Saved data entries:
((
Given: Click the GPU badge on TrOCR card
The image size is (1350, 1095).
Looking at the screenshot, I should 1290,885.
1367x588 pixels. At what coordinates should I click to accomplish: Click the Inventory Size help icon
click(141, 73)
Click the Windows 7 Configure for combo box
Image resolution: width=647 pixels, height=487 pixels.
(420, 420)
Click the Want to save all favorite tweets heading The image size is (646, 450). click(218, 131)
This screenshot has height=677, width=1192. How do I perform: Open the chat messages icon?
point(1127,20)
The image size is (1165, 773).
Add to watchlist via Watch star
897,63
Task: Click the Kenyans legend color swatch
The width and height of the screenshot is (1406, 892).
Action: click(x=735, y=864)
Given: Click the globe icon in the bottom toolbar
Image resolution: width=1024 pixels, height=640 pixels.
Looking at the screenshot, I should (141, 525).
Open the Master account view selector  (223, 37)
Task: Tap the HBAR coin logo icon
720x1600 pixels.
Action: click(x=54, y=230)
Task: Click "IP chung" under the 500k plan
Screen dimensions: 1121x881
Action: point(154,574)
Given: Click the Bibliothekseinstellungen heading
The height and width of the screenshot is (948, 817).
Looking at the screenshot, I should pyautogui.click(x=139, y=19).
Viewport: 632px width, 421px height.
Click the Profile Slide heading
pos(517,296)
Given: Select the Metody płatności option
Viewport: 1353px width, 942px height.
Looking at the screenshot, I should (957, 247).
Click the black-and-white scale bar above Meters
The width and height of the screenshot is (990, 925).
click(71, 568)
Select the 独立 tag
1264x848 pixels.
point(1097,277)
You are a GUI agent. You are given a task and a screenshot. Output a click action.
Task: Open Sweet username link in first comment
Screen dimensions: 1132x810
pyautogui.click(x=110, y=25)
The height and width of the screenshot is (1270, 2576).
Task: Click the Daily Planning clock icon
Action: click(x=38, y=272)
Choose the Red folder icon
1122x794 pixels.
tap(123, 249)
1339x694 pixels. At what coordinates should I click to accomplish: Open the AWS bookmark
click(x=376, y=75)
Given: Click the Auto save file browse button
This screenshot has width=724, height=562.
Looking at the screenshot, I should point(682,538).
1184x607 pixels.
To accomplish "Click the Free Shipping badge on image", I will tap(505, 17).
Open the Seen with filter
))
Your task: Each record above is to be restated word for word.

Answer to the problem:
Given: Click the GPU badge on TrOCR card
The image size is (1350, 1095).
Looking at the screenshot, I should 1290,885.
1367x588 pixels. At what coordinates should I click to accomplish: Click the Inventory Size help icon
click(141, 73)
Click the Windows 7 Configure for combo box
Image resolution: width=647 pixels, height=487 pixels.
(420, 420)
Click the Want to save all favorite tweets heading The image size is (646, 450). click(218, 131)
This screenshot has height=677, width=1192. How do I perform: Open the chat messages icon?
point(1127,20)
The image size is (1165, 773).
Add to watchlist via Watch star
897,63
Task: Click the Kenyans legend color swatch
The width and height of the screenshot is (1406, 892).
Action: click(x=735, y=864)
Given: Click the globe icon in the bottom toolbar
Image resolution: width=1024 pixels, height=640 pixels.
Looking at the screenshot, I should (141, 525).
Open the Master account view selector  (223, 37)
Task: Tap the HBAR coin logo icon
720x1600 pixels.
Action: click(x=54, y=230)
Task: Click "IP chung" under the 500k plan
Screen dimensions: 1121x881
Action: point(154,574)
Given: Click the Bibliothekseinstellungen heading
The height and width of the screenshot is (948, 817).
Looking at the screenshot, I should pyautogui.click(x=139, y=19).
Viewport: 632px width, 421px height.
Click the Profile Slide heading
pos(517,296)
Given: Select the Metody płatności option
Viewport: 1353px width, 942px height.
Looking at the screenshot, I should (957, 247).
Click the black-and-white scale bar above Meters
The width and height of the screenshot is (990, 925).
click(71, 568)
Select the 独立 tag
1264x848 pixels.
point(1097,277)
You are a GUI agent. You are given a task and a screenshot. Output a click action.
Task: Open Sweet username link in first comment
Screen dimensions: 1132x810
pyautogui.click(x=110, y=25)
The height and width of the screenshot is (1270, 2576).
Task: Click the Daily Planning clock icon
Action: click(x=38, y=272)
Choose the Red folder icon
1122x794 pixels.
tap(123, 249)
1339x694 pixels. At what coordinates should I click to accomplish: Open the AWS bookmark
click(x=376, y=75)
Given: Click the Auto save file browse button
This screenshot has width=724, height=562.
Looking at the screenshot, I should point(682,538).
1184x607 pixels.
To accomplish "Click the Free Shipping badge on image", I will tap(505, 17).
Open the Seen with filter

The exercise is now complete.